Lacan llama “rectificación subjetiva” a esa entrada. Incluso me parece que la obra de Lacan, más que la
de Freud, es realmente adecuada a la demanda del siglo actual.
–¿Por qué?
–Freud logró producir la dimensión del deseo inconsciente. Lacan introdujo algo que, sin estar ausente
en Freud, no había sido el centro de su formulación: la consideración del lazo del sujeto con sus arreglos
de goce. Y esto es afín con el discurso moderno, porque este discurso produce un sujeto que en otra
época, realmente, hubiéramos podido llamar cínico: sujetos que se dedican a sus satisfacciones propias,
en cualquier campo que sea, profesional, amoroso, sexual. Es lo que llamo la ética “narcinista”,
fabricando una palabra con “narcisismo” y “cinismo”. En la ética narcinista, el psicoanálisis, en su
orientación lacaniana, cae bien porque no desconoce el problema del empuje a gozar, pero propone al
sujeto explorar su modo propio, que lo define en su singularidad.

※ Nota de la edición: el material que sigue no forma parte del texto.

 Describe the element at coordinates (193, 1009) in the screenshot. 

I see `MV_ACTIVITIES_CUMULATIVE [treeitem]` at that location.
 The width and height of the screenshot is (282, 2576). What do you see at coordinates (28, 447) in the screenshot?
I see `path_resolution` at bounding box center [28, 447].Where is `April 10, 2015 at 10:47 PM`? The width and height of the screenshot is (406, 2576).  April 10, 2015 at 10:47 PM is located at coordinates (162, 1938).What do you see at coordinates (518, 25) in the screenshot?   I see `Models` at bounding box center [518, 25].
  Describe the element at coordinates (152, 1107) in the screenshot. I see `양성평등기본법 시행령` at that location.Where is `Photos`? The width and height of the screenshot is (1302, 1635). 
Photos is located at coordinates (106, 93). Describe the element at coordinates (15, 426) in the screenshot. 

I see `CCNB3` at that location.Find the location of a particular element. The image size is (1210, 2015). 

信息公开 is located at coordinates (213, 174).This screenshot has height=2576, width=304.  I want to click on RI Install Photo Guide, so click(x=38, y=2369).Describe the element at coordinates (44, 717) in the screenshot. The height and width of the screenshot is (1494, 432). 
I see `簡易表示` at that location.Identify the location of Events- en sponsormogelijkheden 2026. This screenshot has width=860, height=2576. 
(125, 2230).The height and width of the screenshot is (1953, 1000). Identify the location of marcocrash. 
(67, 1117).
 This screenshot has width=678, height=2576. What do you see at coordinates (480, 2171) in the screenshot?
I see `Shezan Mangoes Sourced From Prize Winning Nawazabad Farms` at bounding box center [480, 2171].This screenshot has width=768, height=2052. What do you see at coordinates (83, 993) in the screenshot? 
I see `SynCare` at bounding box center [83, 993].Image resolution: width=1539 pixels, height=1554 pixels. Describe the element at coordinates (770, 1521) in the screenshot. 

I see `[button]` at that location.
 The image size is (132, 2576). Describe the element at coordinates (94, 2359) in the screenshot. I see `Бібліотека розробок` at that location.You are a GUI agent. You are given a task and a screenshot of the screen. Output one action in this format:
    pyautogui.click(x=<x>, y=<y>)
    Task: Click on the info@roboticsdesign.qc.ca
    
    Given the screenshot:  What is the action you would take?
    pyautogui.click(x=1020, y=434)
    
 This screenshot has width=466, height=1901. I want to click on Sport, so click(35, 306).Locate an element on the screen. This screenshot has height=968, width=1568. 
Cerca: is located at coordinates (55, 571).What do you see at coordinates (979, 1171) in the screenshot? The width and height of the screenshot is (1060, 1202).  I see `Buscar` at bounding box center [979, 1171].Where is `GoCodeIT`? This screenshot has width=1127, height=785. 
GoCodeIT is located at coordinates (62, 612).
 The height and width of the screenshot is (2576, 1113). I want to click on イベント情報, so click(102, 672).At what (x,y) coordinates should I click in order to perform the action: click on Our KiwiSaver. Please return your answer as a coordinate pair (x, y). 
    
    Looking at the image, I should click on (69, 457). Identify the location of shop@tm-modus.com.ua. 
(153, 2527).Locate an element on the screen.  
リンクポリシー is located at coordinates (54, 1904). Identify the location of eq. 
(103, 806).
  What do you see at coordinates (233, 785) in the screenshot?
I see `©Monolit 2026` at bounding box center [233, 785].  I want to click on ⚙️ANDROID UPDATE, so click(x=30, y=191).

–¿Qué tiene para decir el psicoanálisis sobre los últimos acontecimientos mundiales? ¿Qué lectura puede
hacerse de los movimientos terroristas y fundamentalistas?
–Estas manifestaciones horrorosas del terrorismo mundial responden a un nivel organizado, no a un
terrorismo de artesano. Es un terrorismo casi industrial, puesto que necesita instrumentos, fondos, y se
basa en el capital, en el dinero de algunos. Este terrorismo impacta a todos, y creo que los psicoanalistas
están concernidos como ciudadanos, como cualquiera, pero también en tanto que psicoanalistas. No es
que los psicoanalistas deban decir su opinión sobre el asunto porque, como decía Freud, no se trata de
crear una nueva visión del mundo. No se trata de eso, no se trata de utilizar el psicoanálisis para
desarrollar una visión del mundo. Cuando un analista hace eso, y hay algunos que lo hacen, no es el
psicoanalista quien habla, es el individuo. Pero creo que todos los psicoanalistas están concernidos en
esto. Decíamos que había algo a contrapelo entre el discurso capitalista y el psicoanálisis, pero entre el
psicoanálisis y el fundamentalismo, cualquiera que sea, hay una exclusión. Es mucho más que ir a
contrapelo. Cada religión, si toma la forma fundamentalista, entra en oposición radical con el discurso
analítico. Históricamente, además, podemos ver que el psicoanálisis nunca logró hacer pie en los
regímenes totalitarios en la primera parte del siglo XX, y ahora, en los lugares donde el
fundamentalismo se desarrolla, está totalmente excluido. Y esto se entiende bien: el fundamentalismo
consiste finalmente en dar a Dios, a sus intérpretes, a los que pretenden hablar en su nombre, el
monopolio de la verdad, del conocimiento y de los imperativos vitales. Entonces cada fundamentalismo
desposee al individuo de su palabra. En 1966, Lacan decía que la religión, no ya el fundamentalismo
sino la religión en general, consiste en remitir la verdad a Dios. El fundamentalismo acentúa esto y lo
combina con un rasgo totalitarista. Entre el fundamentalismo y el psicoanálisis hay una cuestión de vida
o muerte. No es una guerra con bombas, pero sí una guerra de discurso, seguro. Y, dentro del
psicoanálisis, toda emergencia de algo parecido a un fundamentalismo es un peligro grave.